Jaksa Rini menyatakan, hal yang memberatkan tuntutan Luthfi adalah meruntuhkan kepercayaan masyarakat terhadap DPR, keberpihakan pada kepentingan kelompok dan menyingkirkan peternak sapi lokal, mengorbankan hak-hak ekonomi masyarakat, memberikan citra buruk pilar demokrasi dan mencederai citra PKS serta kader PKS lain yg memiliki slogan 'Jujur, Bersih, Peduli,' dan tidak mendukung upaya pemerintah dalam pemberantasan korupsi. Sementara itu, pertimbangan meringankannya adalah belum pernah dihukum dan memiliki tanggungan keluarga.

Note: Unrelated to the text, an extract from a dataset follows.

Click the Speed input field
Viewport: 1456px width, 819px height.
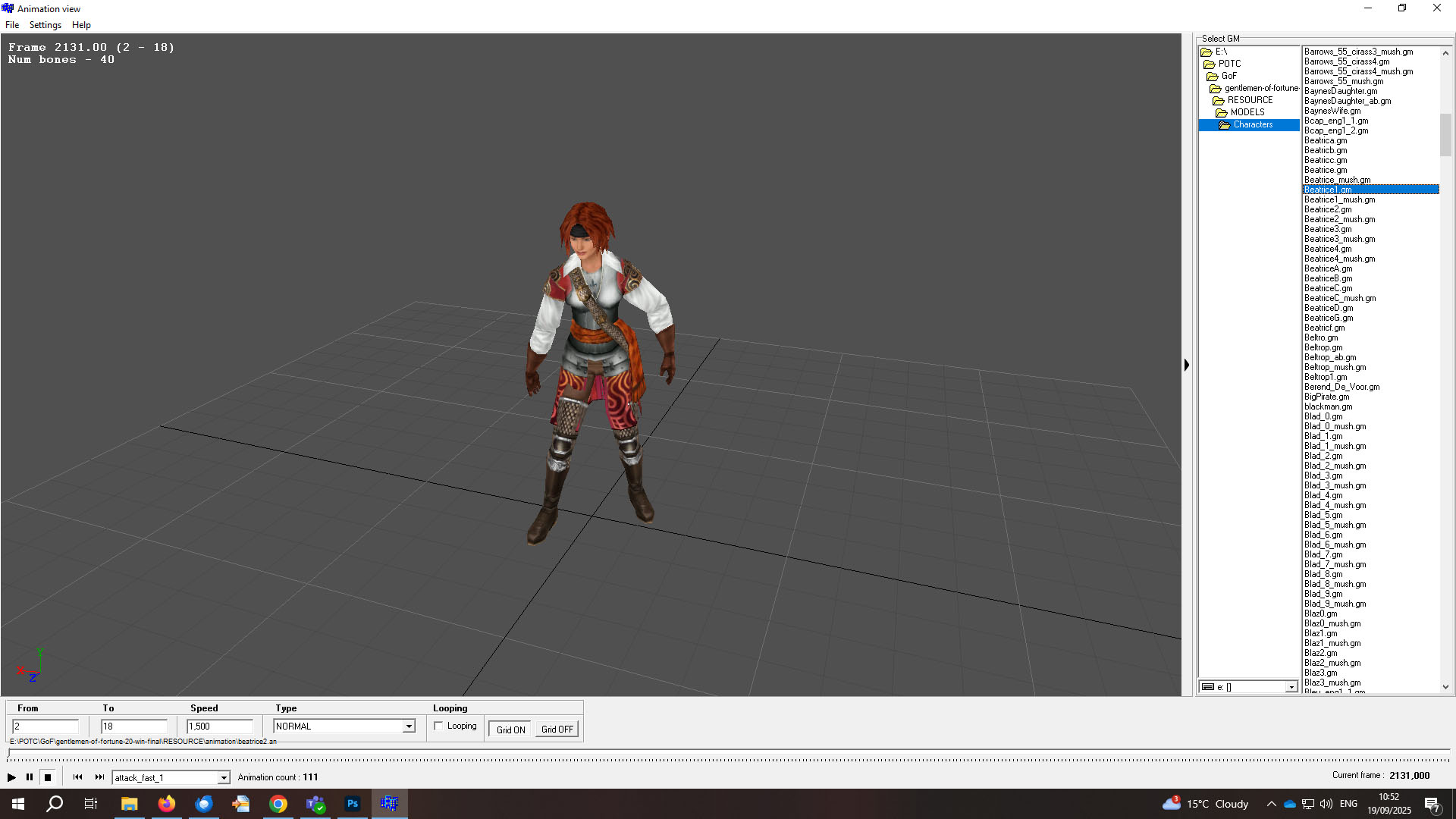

Menurut Jaksa Muhibuddin, dalam perkara suap, Luthfi dianggap terbukti melanggar dakwaan alternatif ke satu, yakni dengan pasal 12 huruf a Undang-Undang nomor 31 Tahun 1999 tentang Pemberantasan Tindak Pidana Korupsi sebagaimana telah diubah dengan Undang-Undang nomor 20 Tahun 2001 juncto Pasal 55 Ayat (1) ke-1 Kitab Undang-Undang Hukum Pidana.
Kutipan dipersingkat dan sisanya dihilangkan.